Given that people have been saying things like “we are in a period of non-linear instability, facing grave risks” for all of recorded human history, I would say that it is the same as it ever was.

The rampant spread of corruption and false information magnifies the danger.

This is hard to believe, as corruption has not been spreading, rampantly or otherwise. Every society I know about has problems with corruption, right through human history, and there strikes me as nothing special about this particular time.

Look, you’re not going to convince me by making vague grand pronouncements of doom. So many people make those that I stopped caring years ago. Come up with some evidence that there’s been an increase in corruption.

18

lemuel pitkin 03.12.08 at 3:04 pm

The interesting question going forward is what happens in the State Senate. Under the New York Constitution, there’s no new election for Lieutenant Governor; instead the Senate Majority Leader (currently Republican Joe Bruno, who’s been having some legal troubles of his own) assumes “all duties” of the office for the remainder of the term. Well, one duty of the LG is to break ties in the Senate, but surely Bruno won’t get two votes?
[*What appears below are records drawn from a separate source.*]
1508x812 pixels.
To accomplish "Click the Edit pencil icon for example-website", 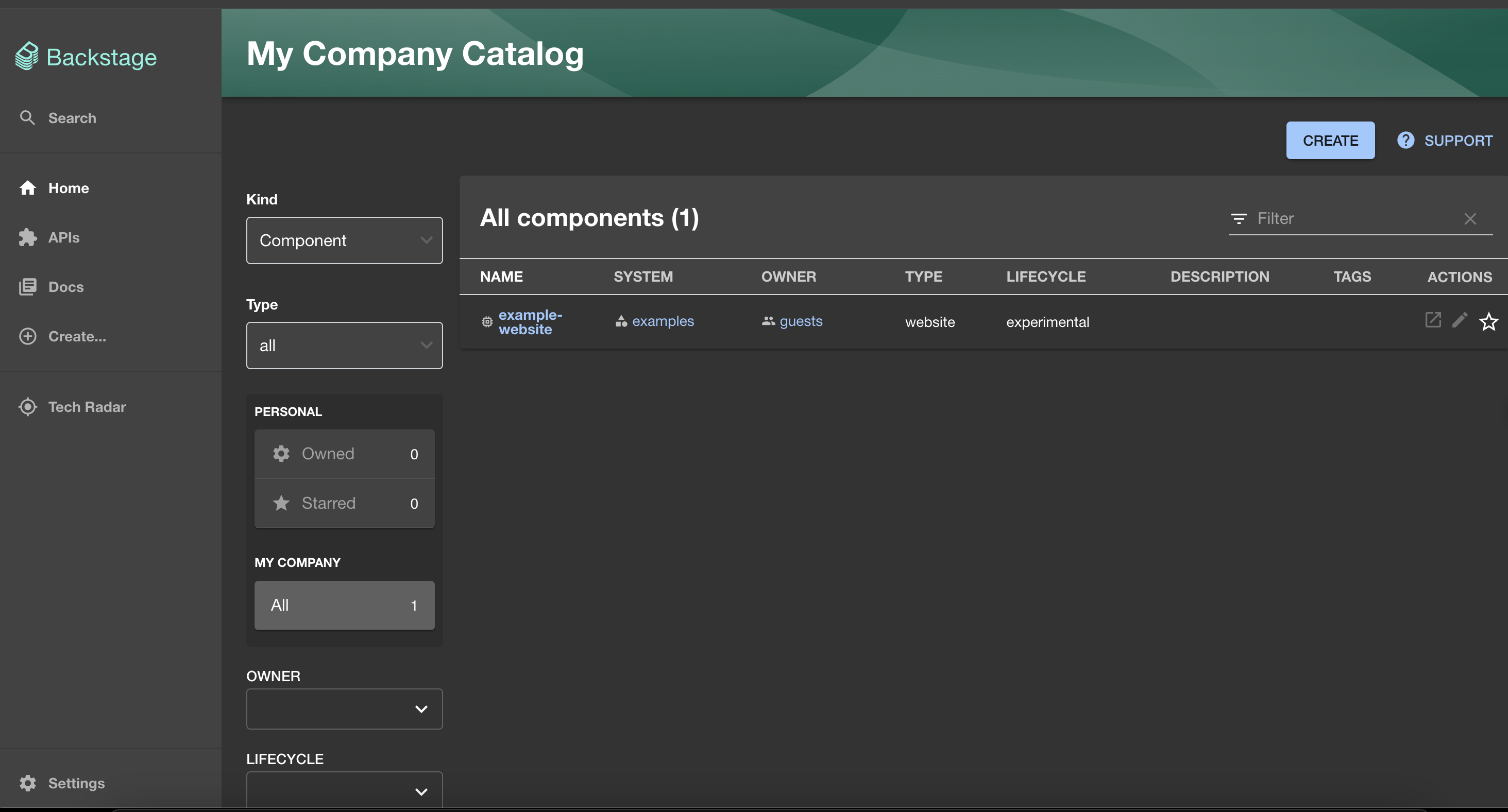I will pyautogui.click(x=1460, y=320).
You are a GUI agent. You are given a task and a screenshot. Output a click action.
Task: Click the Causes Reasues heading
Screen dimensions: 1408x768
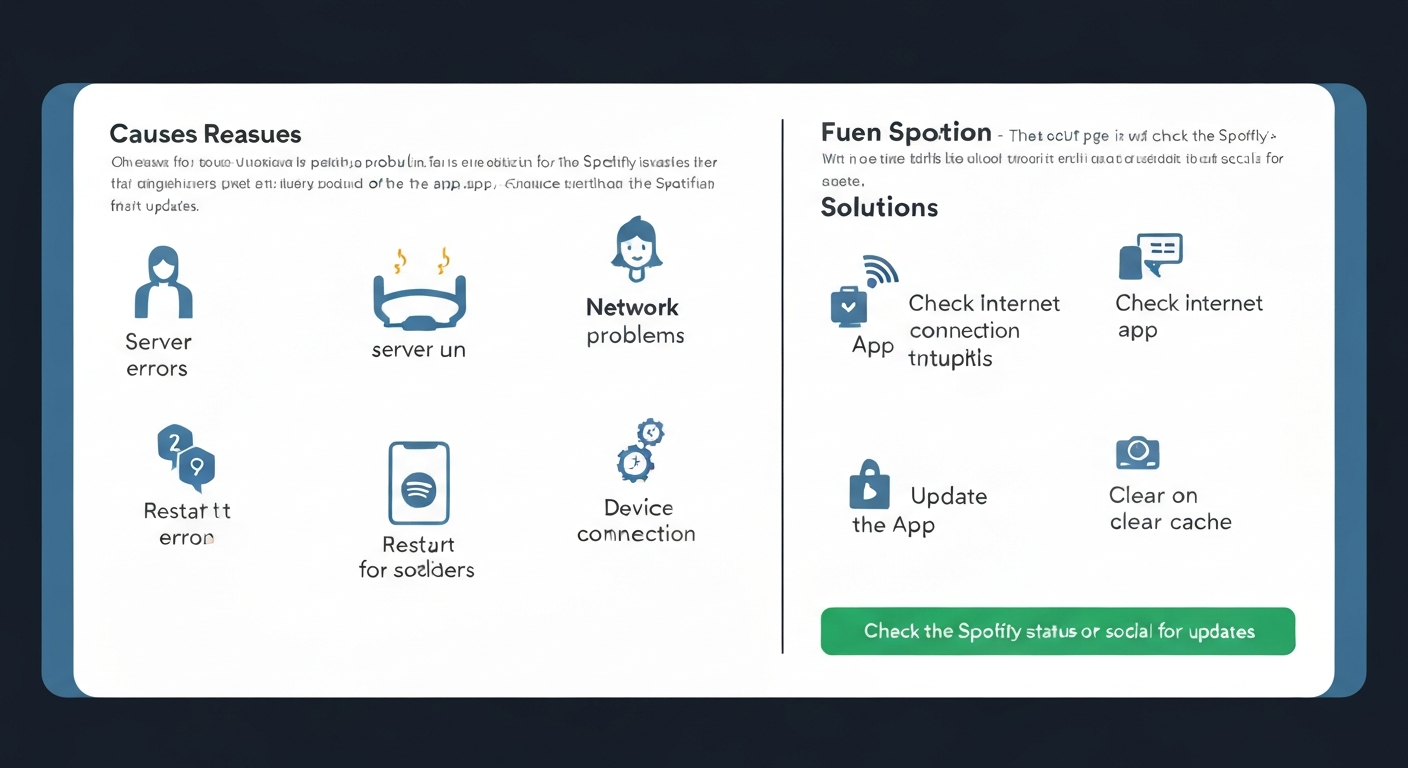pos(205,134)
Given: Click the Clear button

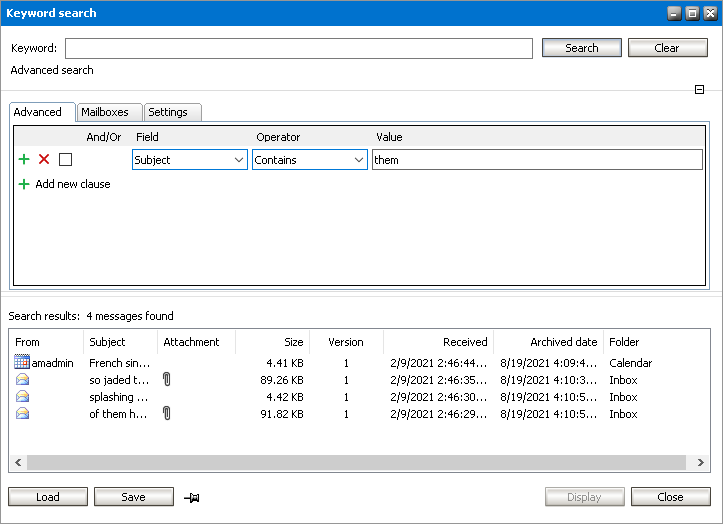Looking at the screenshot, I should click(x=666, y=48).
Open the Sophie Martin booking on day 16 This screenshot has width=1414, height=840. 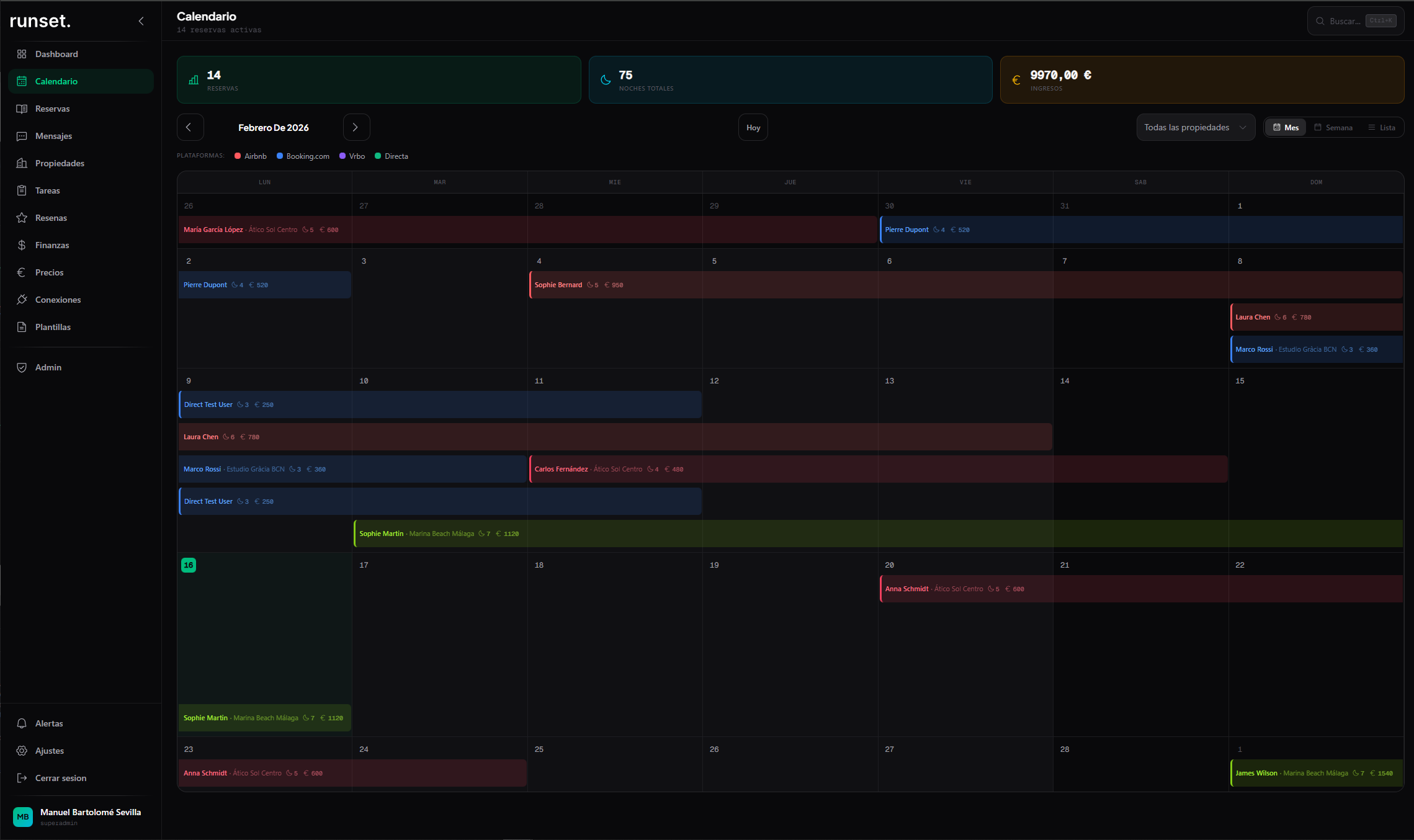pos(264,718)
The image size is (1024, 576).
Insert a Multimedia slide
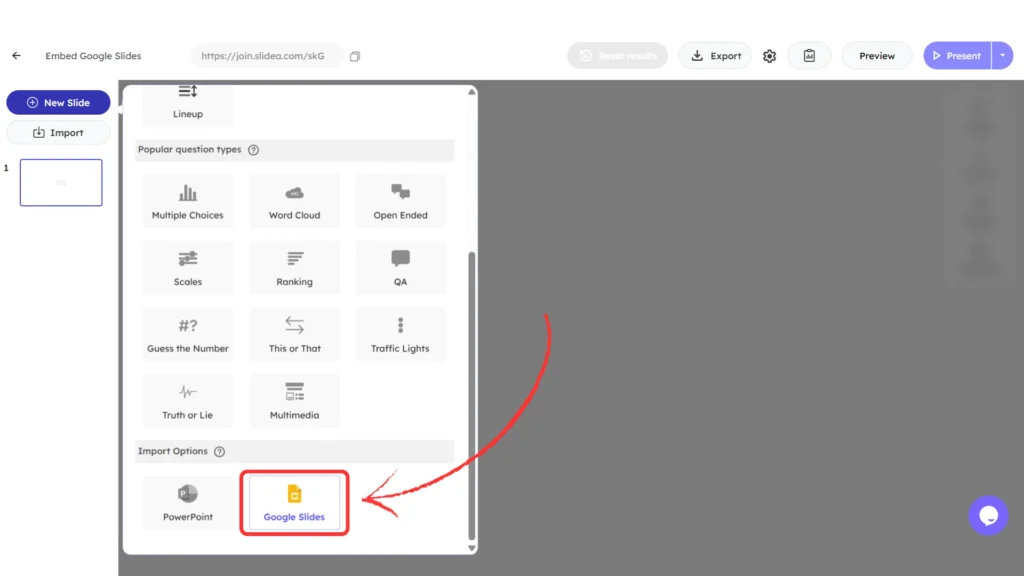click(294, 400)
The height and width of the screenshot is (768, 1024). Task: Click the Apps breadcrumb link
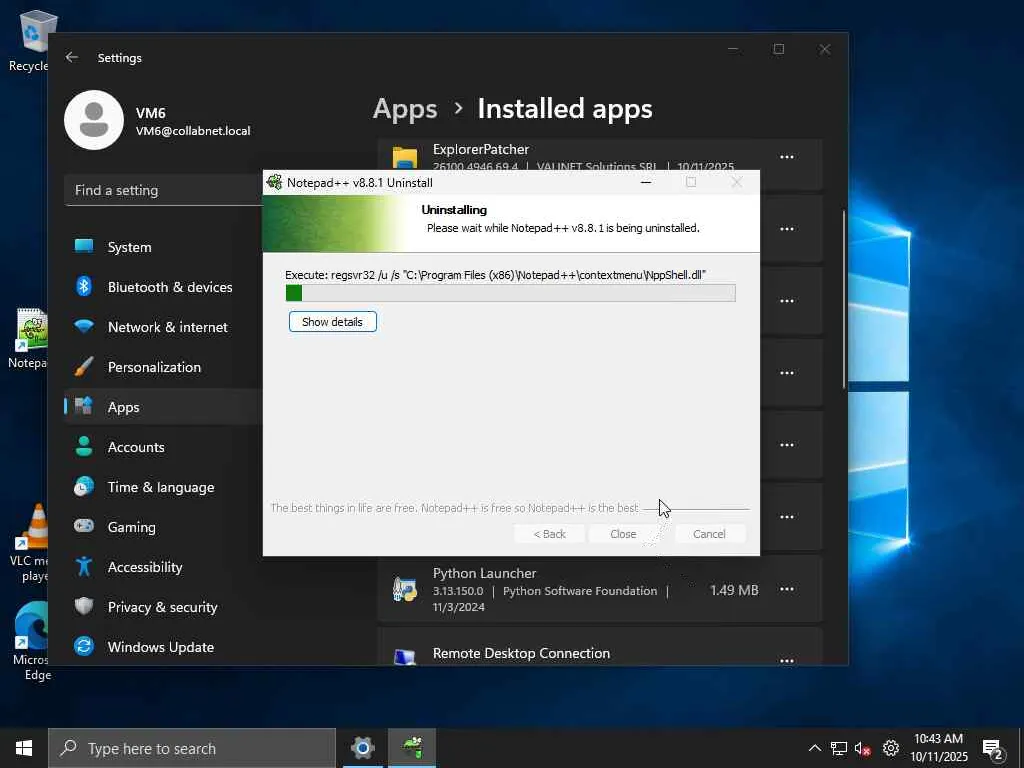click(x=405, y=109)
What makes this of more than theoretical interest is the Rs have only a one-seat majority. If, as seems likely, the Dems pick up a seat in November, it will be 31-31. Giving bruno a second vote seems absurd, but without some tie-breaking mechanism the legislature can’t function. In fact, it wouldn’t even be clear that Bruno still *is* majority leader come Jan. 1, 2009. So on top of everything else Spitzer may well have left us with a constitutional crisis…

19

jj 03.13.08 at 11:40 pm

“Come up with some evidence that there’s been an increase in corruption.”

Well, thirty years ago, Nixon was nearly impeached and subsequently resigned for spying on the political opposition. Today, political surveillance is just another ordinary function of “total information awareness” and the “war on terror”.

20

jj 03.13.08 at 11:52 pm

And never mind that being impeached for getting a blowjob in the Oval Office was meant to provide the Republicans with the necessary moral momentum to secure the popular vote for the following election, which failed and finally forced them to throw the entire procedure to a stacked court.